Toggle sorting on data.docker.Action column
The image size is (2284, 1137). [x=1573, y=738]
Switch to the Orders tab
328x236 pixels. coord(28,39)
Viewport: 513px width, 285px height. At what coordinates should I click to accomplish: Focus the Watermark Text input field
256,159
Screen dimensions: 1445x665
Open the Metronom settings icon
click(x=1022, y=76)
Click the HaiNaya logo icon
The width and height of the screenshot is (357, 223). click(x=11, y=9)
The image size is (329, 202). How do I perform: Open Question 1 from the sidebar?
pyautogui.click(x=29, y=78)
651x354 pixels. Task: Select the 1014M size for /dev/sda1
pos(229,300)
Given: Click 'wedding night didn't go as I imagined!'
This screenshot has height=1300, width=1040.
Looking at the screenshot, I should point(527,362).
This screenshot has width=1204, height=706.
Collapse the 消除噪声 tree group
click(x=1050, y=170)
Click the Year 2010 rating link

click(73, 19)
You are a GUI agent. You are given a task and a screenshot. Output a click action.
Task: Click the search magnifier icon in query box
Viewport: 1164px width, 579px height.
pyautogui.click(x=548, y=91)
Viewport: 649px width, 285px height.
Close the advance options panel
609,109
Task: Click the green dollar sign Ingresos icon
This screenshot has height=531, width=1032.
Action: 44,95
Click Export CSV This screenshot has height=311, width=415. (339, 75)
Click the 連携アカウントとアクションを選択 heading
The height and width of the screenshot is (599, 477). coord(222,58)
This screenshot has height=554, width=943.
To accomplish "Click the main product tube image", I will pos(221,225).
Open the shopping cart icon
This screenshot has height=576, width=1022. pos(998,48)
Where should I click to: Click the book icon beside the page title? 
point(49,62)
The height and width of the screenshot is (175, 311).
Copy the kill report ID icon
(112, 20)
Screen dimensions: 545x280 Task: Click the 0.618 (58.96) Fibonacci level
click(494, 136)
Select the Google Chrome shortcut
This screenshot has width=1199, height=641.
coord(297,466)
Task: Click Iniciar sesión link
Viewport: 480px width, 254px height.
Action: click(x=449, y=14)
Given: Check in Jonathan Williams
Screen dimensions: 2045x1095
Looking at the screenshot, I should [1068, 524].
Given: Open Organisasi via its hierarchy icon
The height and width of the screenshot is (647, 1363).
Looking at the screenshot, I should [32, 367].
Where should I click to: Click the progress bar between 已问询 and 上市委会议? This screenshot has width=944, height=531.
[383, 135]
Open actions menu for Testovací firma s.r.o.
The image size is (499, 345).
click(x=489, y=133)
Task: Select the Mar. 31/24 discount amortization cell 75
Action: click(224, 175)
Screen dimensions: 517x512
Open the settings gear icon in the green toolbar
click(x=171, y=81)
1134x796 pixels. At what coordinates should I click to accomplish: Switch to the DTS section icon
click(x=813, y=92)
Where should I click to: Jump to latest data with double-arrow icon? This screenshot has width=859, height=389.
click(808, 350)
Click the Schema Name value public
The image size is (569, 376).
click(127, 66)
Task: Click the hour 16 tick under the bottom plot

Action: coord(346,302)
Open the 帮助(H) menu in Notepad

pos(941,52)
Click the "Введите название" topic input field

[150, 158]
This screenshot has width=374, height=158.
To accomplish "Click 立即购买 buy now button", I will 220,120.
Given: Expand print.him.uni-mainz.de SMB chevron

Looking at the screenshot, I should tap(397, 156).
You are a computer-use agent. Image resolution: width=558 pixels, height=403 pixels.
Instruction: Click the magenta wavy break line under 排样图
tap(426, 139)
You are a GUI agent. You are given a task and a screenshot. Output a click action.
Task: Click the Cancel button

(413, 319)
◇ ◇ ◇ ◇ ◇ ◇ ◇
◆ **SET PROBLEM**
Print the lines above again word for word, with nothing changed.

◆ **TASK ANSWER**
Toggle sorting on data.docker.Action column
The image size is (2284, 1137). [x=1573, y=738]
Switch to the Orders tab
328x236 pixels. coord(28,39)
Viewport: 513px width, 285px height. At what coordinates should I click to accomplish: Focus the Watermark Text input field
256,159
Screen dimensions: 1445x665
Open the Metronom settings icon
click(x=1022, y=76)
Click the HaiNaya logo icon
The width and height of the screenshot is (357, 223). click(x=11, y=9)
The image size is (329, 202). How do I perform: Open Question 1 from the sidebar?
pyautogui.click(x=29, y=78)
651x354 pixels. Task: Select the 1014M size for /dev/sda1
pos(229,300)
Given: Click 'wedding night didn't go as I imagined!'
This screenshot has height=1300, width=1040.
Looking at the screenshot, I should point(527,362).
This screenshot has width=1204, height=706.
Collapse the 消除噪声 tree group
click(x=1050, y=170)
Click the Year 2010 rating link

click(73, 19)
You are a GUI agent. You are given a task and a screenshot. Output a click action.
Task: Click the search magnifier icon in query box
Viewport: 1164px width, 579px height.
pyautogui.click(x=548, y=91)
Viewport: 649px width, 285px height.
Close the advance options panel
609,109
Task: Click the green dollar sign Ingresos icon
This screenshot has height=531, width=1032.
Action: 44,95
Click Export CSV This screenshot has height=311, width=415. (339, 75)
Click the 連携アカウントとアクションを選択 heading
The height and width of the screenshot is (599, 477). coord(222,58)
This screenshot has height=554, width=943.
To accomplish "Click the main product tube image", I will pos(221,225).
Open the shopping cart icon
This screenshot has height=576, width=1022. pos(998,48)
Where should I click to: Click the book icon beside the page title? 
point(49,62)
The height and width of the screenshot is (175, 311).
Copy the kill report ID icon
(112, 20)
Screen dimensions: 545x280 Task: Click the 0.618 (58.96) Fibonacci level
click(494, 136)
Select the Google Chrome shortcut
This screenshot has width=1199, height=641.
coord(297,466)
Task: Click Iniciar sesión link
Viewport: 480px width, 254px height.
Action: click(x=449, y=14)
Given: Check in Jonathan Williams
Screen dimensions: 2045x1095
Looking at the screenshot, I should [1068, 524].
Given: Open Organisasi via its hierarchy icon
The height and width of the screenshot is (647, 1363).
Looking at the screenshot, I should [32, 367].
Where should I click to: Click the progress bar between 已问询 and 上市委会议? This screenshot has width=944, height=531.
[383, 135]
Open actions menu for Testovací firma s.r.o.
The image size is (499, 345).
click(x=489, y=133)
Task: Select the Mar. 31/24 discount amortization cell 75
Action: click(224, 175)
Screen dimensions: 517x512
Open the settings gear icon in the green toolbar
click(x=171, y=81)
1134x796 pixels. At what coordinates should I click to accomplish: Switch to the DTS section icon
click(x=813, y=92)
Where should I click to: Jump to latest data with double-arrow icon? This screenshot has width=859, height=389.
click(808, 350)
Click the Schema Name value public
The image size is (569, 376).
click(127, 66)
Task: Click the hour 16 tick under the bottom plot

Action: coord(346,302)
Open the 帮助(H) menu in Notepad

pos(941,52)
Click the "Введите название" topic input field

[150, 158]
This screenshot has width=374, height=158.
To accomplish "Click 立即购买 buy now button", I will 220,120.
Given: Expand print.him.uni-mainz.de SMB chevron

Looking at the screenshot, I should tap(397, 156).
You are a computer-use agent. Image resolution: width=558 pixels, height=403 pixels.
Instruction: Click the magenta wavy break line under 排样图
tap(426, 139)
You are a GUI agent. You are given a task and a screenshot. Output a click action.
Task: Click the Cancel button

(413, 319)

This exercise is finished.